DATA EXTRACT:

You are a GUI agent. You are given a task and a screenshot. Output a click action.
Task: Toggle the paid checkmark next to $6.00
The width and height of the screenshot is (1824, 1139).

--

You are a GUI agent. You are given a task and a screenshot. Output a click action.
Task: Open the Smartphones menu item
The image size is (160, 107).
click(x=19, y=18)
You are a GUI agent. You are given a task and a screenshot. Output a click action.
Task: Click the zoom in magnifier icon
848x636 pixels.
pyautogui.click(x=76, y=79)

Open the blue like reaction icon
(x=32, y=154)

==

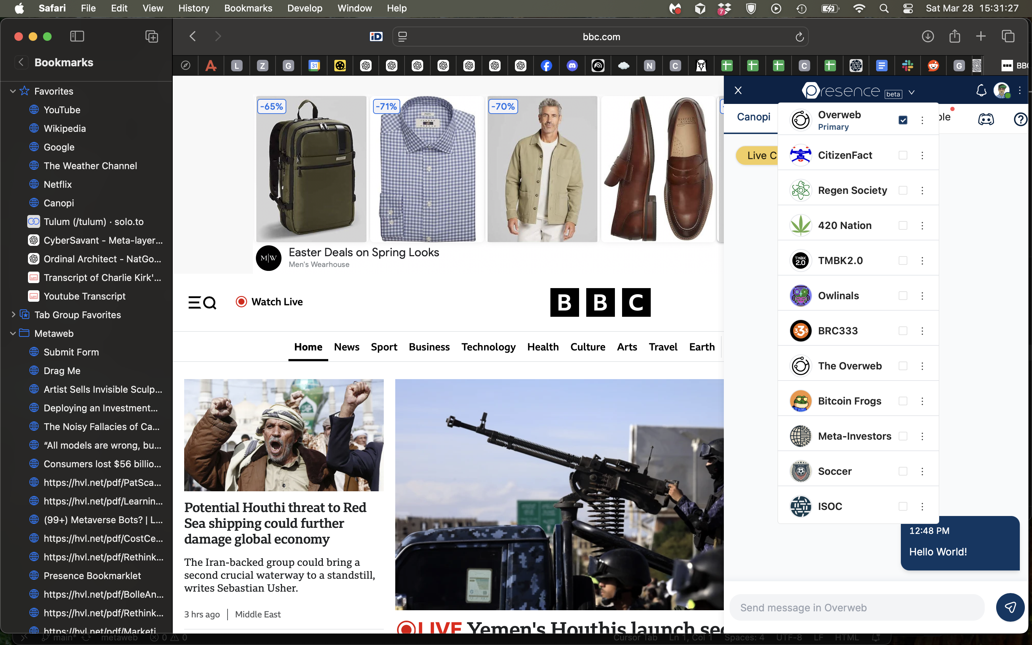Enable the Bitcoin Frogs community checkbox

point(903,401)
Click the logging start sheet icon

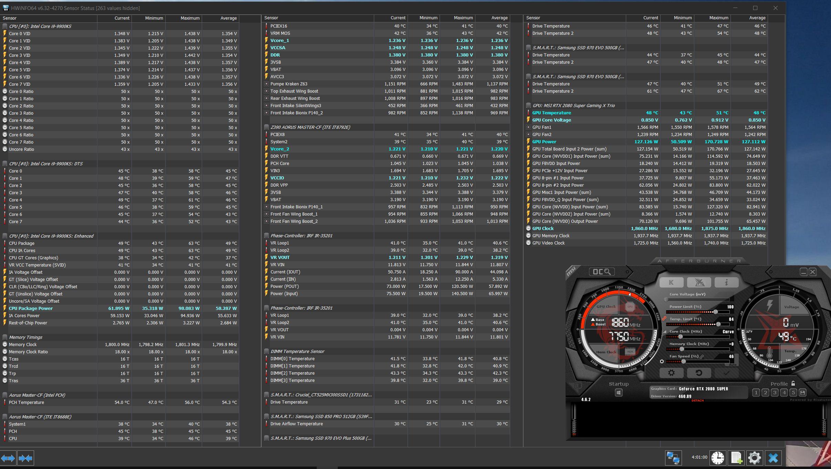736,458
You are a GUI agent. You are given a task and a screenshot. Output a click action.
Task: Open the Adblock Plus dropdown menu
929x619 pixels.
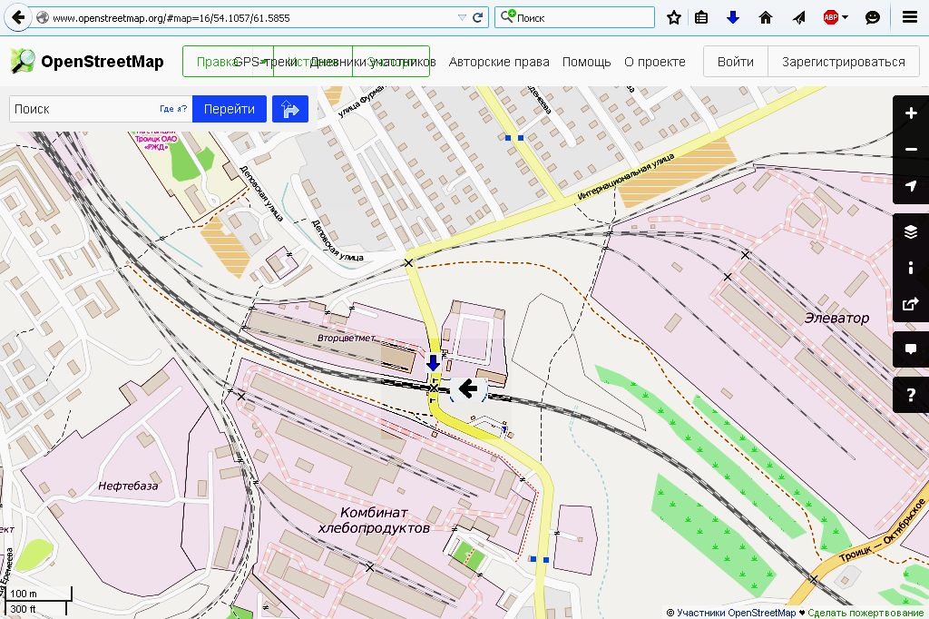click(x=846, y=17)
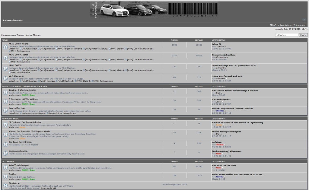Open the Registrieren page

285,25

REQUIRED TASK:
Report how many lines in the records contain the string "menu", counting only matches with the same capitalization. Reply with the number alone.

EXERCISE RESPONSE:
2